All of the entries below must be copied out exactly.

[Supplied entries]
┌──

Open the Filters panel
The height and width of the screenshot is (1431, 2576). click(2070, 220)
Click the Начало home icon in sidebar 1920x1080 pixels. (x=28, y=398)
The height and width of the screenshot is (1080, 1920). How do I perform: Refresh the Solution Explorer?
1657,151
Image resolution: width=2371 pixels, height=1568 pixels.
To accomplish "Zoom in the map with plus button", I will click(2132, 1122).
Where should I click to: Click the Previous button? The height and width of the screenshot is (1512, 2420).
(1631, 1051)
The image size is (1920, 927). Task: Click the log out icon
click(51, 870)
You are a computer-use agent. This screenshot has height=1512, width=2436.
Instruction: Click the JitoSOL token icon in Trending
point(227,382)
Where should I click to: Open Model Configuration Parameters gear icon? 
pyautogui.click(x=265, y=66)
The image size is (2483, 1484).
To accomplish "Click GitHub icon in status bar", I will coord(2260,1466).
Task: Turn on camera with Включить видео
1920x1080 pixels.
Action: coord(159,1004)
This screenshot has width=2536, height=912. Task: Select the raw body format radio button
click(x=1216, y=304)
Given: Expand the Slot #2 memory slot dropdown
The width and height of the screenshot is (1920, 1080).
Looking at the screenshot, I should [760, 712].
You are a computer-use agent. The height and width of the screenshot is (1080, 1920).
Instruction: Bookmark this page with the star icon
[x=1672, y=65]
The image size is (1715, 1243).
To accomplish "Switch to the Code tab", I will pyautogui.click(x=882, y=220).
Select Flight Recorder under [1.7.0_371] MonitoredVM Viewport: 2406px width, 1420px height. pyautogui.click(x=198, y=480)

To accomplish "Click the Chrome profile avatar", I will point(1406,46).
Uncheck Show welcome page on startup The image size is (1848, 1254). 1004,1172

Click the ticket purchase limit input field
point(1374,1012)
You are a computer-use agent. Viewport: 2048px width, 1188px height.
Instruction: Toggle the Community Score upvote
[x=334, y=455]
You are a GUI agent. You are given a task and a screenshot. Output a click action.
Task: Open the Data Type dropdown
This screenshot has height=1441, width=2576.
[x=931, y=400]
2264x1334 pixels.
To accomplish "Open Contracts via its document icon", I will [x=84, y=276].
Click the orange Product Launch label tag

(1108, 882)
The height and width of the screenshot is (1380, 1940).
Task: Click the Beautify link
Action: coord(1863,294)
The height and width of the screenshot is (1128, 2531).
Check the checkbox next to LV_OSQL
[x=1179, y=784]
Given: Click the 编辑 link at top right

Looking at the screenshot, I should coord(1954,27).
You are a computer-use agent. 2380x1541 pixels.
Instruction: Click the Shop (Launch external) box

└──

[Response box]
Open the Filters panel
The height and width of the screenshot is (1431, 2576). click(2070, 220)
Click the Начало home icon in sidebar 1920x1080 pixels. (x=28, y=398)
The height and width of the screenshot is (1080, 1920). How do I perform: Refresh the Solution Explorer?
1657,151
Image resolution: width=2371 pixels, height=1568 pixels.
To accomplish "Zoom in the map with plus button", I will click(2132, 1122).
Where should I click to: Click the Previous button? The height and width of the screenshot is (1512, 2420).
(1631, 1051)
The image size is (1920, 927). Task: Click the log out icon
click(51, 870)
You are a computer-use agent. This screenshot has height=1512, width=2436.
Instruction: Click the JitoSOL token icon in Trending
point(227,382)
Where should I click to: Open Model Configuration Parameters gear icon? 
pyautogui.click(x=265, y=66)
The image size is (2483, 1484).
To accomplish "Click GitHub icon in status bar", I will coord(2260,1466).
Task: Turn on camera with Включить видео
1920x1080 pixels.
Action: coord(159,1004)
This screenshot has width=2536, height=912. Task: Select the raw body format radio button
click(x=1216, y=304)
Given: Expand the Slot #2 memory slot dropdown
The width and height of the screenshot is (1920, 1080).
Looking at the screenshot, I should [760, 712].
You are a computer-use agent. The height and width of the screenshot is (1080, 1920).
Instruction: Bookmark this page with the star icon
[x=1672, y=65]
The image size is (1715, 1243).
To accomplish "Switch to the Code tab", I will pyautogui.click(x=882, y=220).
Select Flight Recorder under [1.7.0_371] MonitoredVM Viewport: 2406px width, 1420px height. pyautogui.click(x=198, y=480)

To accomplish "Click the Chrome profile avatar", I will point(1406,46).
Uncheck Show welcome page on startup The image size is (1848, 1254). 1004,1172

Click the ticket purchase limit input field
point(1374,1012)
You are a computer-use agent. Viewport: 2048px width, 1188px height.
Instruction: Toggle the Community Score upvote
[x=334, y=455]
You are a GUI agent. You are given a task and a screenshot. Output a click action.
Task: Open the Data Type dropdown
This screenshot has height=1441, width=2576.
[x=931, y=400]
2264x1334 pixels.
To accomplish "Open Contracts via its document icon", I will [x=84, y=276].
Click the orange Product Launch label tag

(1108, 882)
The height and width of the screenshot is (1380, 1940).
Task: Click the Beautify link
Action: coord(1863,294)
The height and width of the screenshot is (1128, 2531).
Check the checkbox next to LV_OSQL
[x=1179, y=784]
Given: Click the 编辑 link at top right

Looking at the screenshot, I should coord(1954,27).
You are a computer-use agent. 2380x1541 pixels.
Instruction: Click the Shop (Launch external) box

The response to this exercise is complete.